Problem details. Although the entries contain pictures, copy only their text, exactly as written.

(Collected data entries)
=== Begin Enclosure ===

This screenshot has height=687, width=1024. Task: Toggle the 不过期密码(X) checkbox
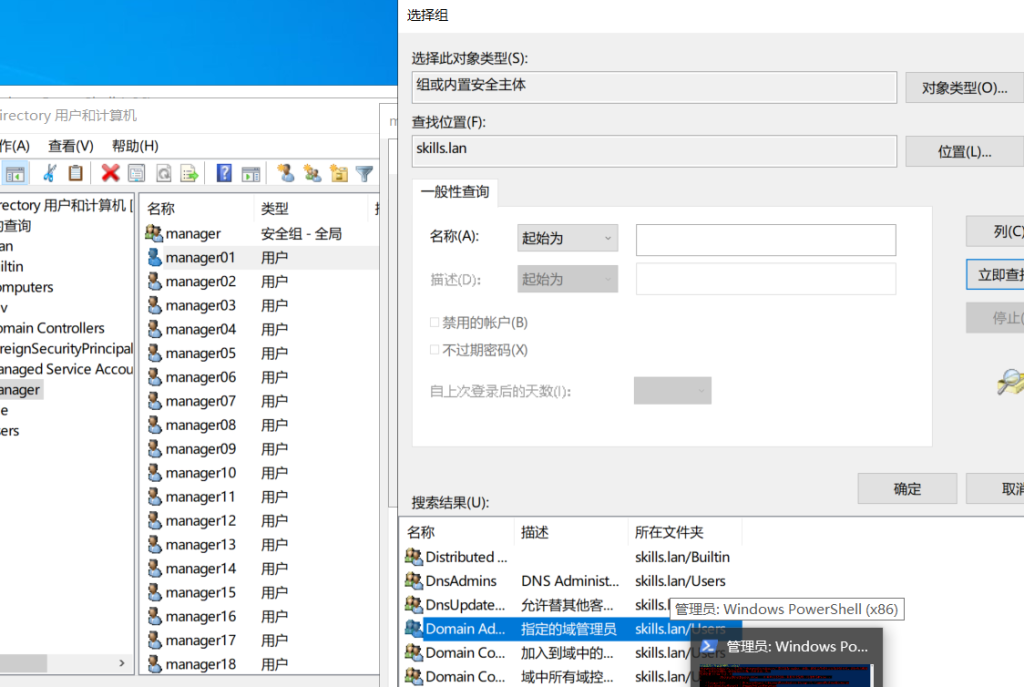[435, 350]
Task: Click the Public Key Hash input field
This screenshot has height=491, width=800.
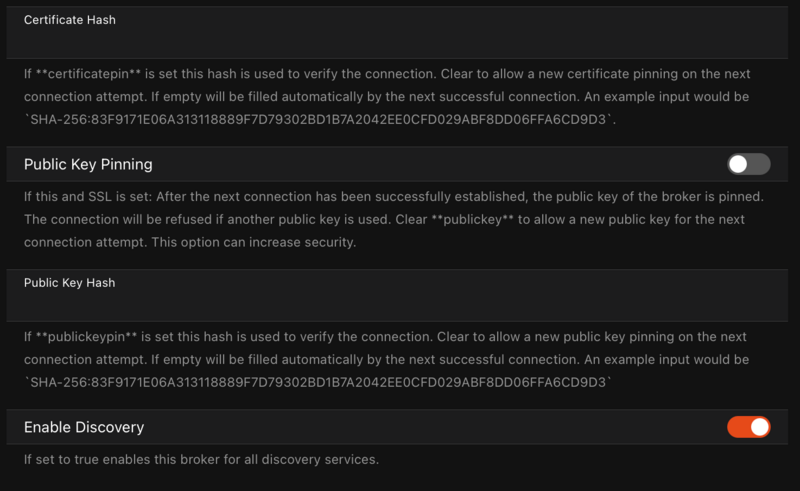Action: pos(400,303)
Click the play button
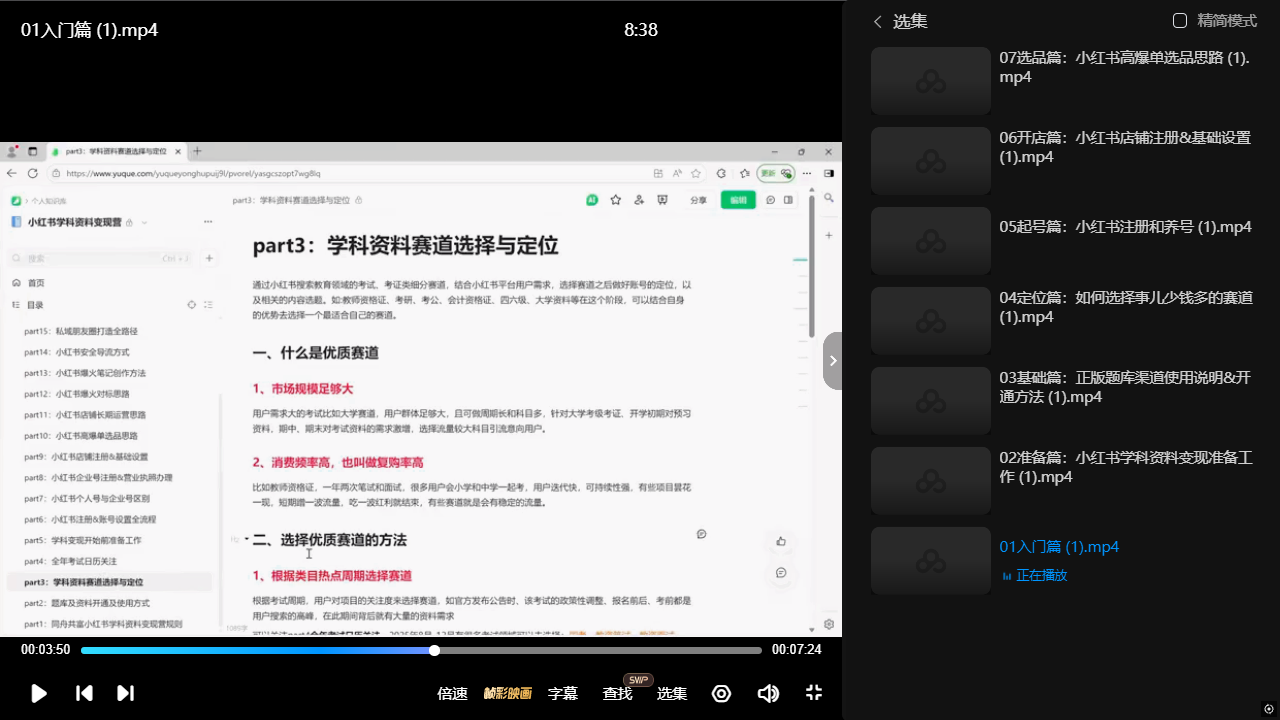 (39, 693)
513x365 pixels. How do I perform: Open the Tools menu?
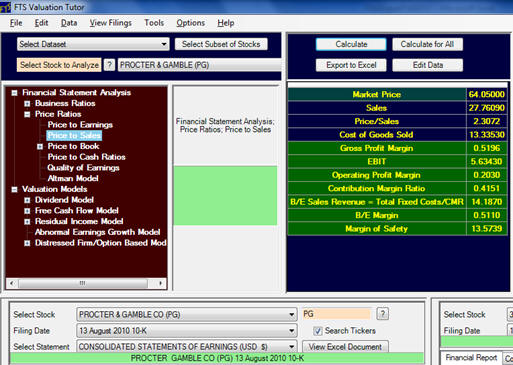pos(154,23)
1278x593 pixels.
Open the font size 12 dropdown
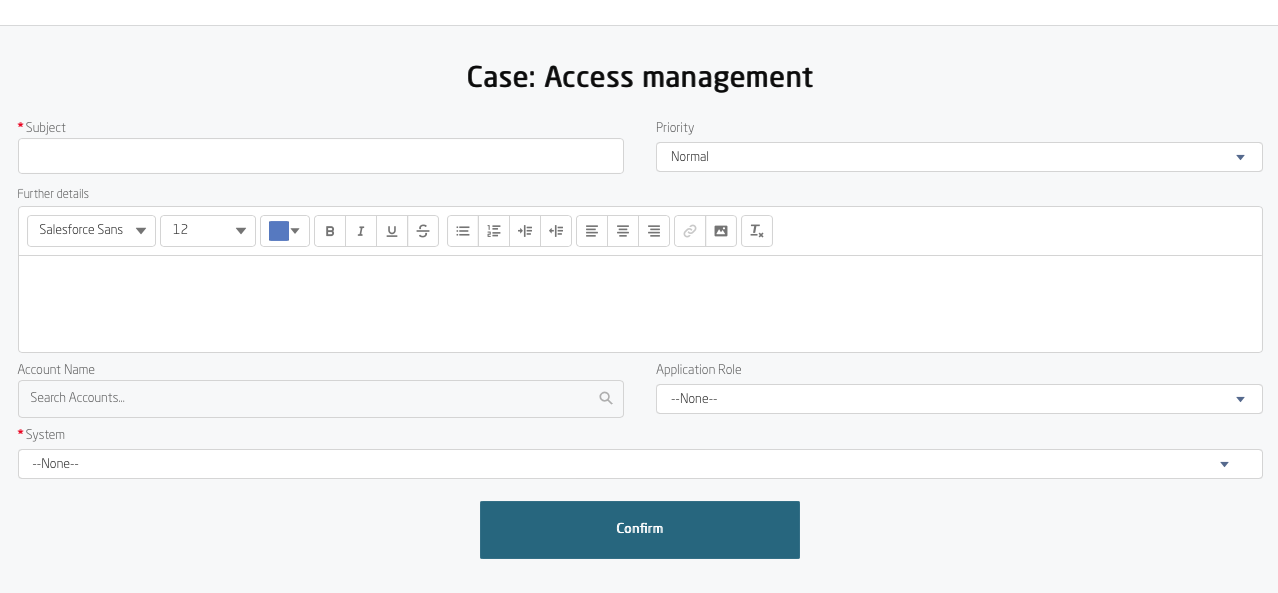208,231
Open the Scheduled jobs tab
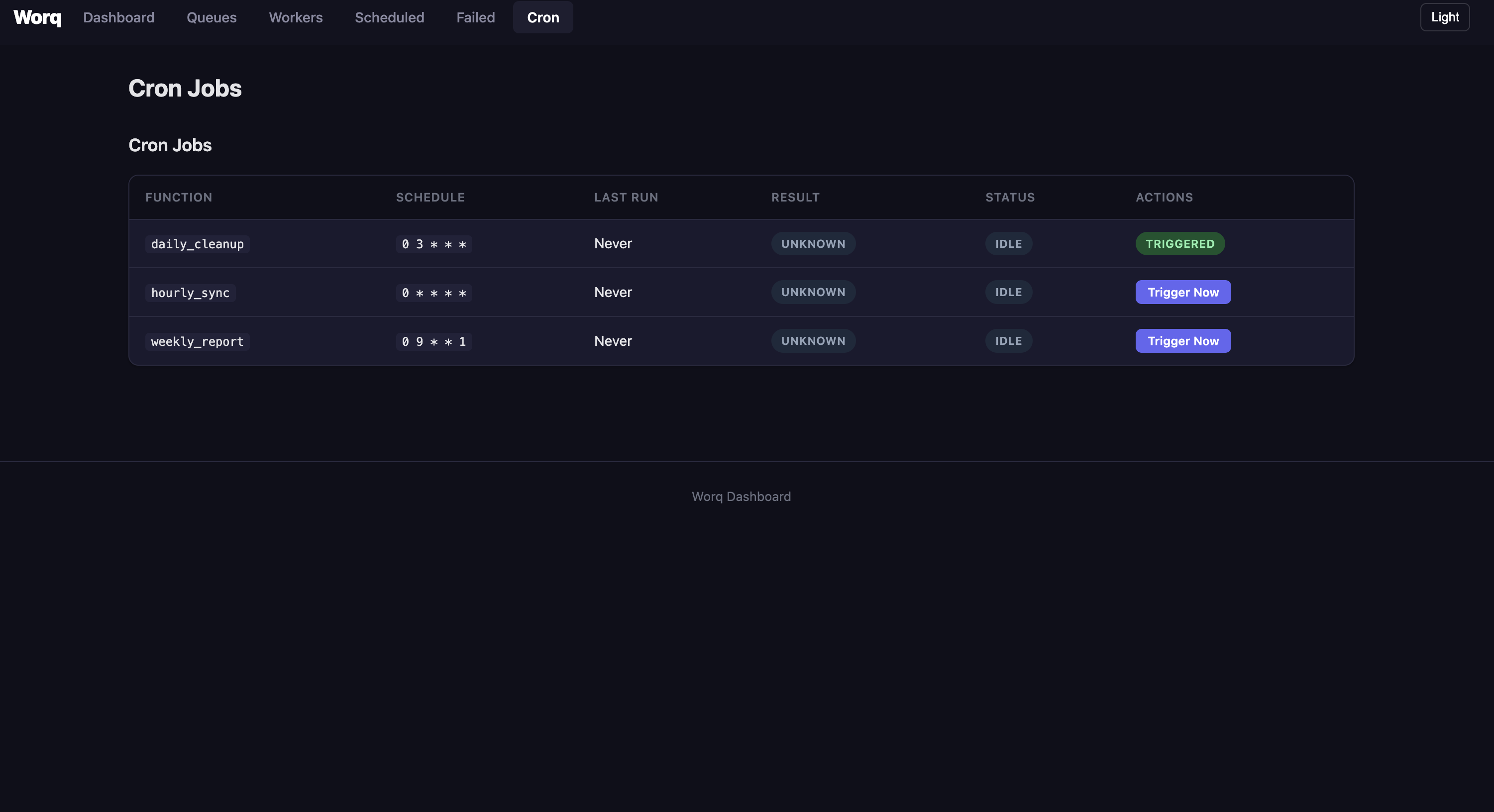The height and width of the screenshot is (812, 1494). coord(390,17)
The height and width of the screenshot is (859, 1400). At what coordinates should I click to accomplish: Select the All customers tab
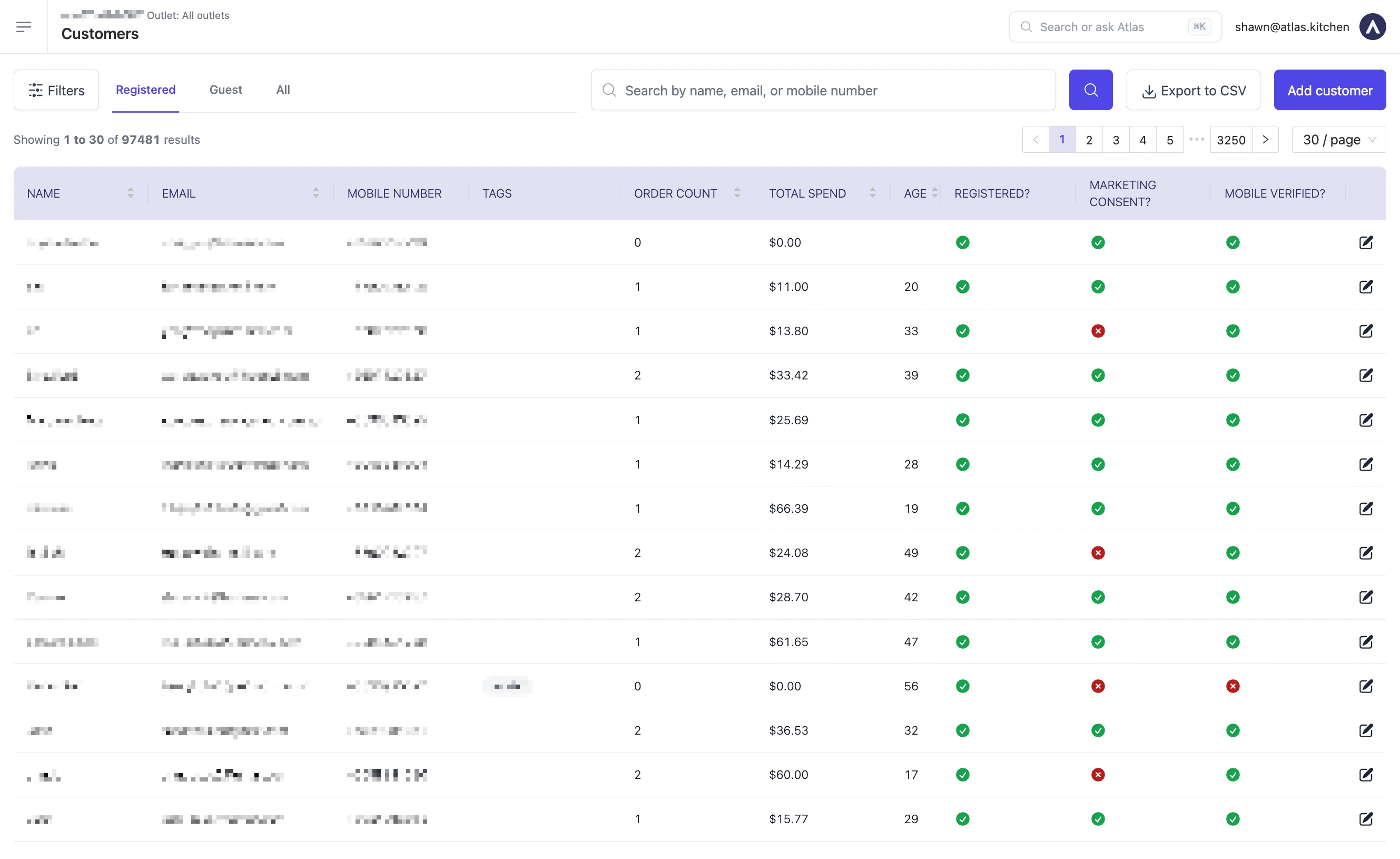tap(283, 90)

=== End Enclosure ===

Response for this exercise.
This screenshot has height=687, width=1024. Task: Toggle the 不过期密码(X) checkbox
[435, 350]
Task: Click the Public Key Hash input field
This screenshot has height=491, width=800.
Action: pos(400,303)
Click the play button
 (39, 693)
513x365 pixels. How do I perform: Open the Tools menu?
pos(154,23)
1278x593 pixels.
Open the font size 12 dropdown
208,231
Open the Scheduled jobs tab
The height and width of the screenshot is (812, 1494). coord(390,17)
The height and width of the screenshot is (859, 1400). At what coordinates should I click to accomplish: Select the All customers tab
tap(283, 90)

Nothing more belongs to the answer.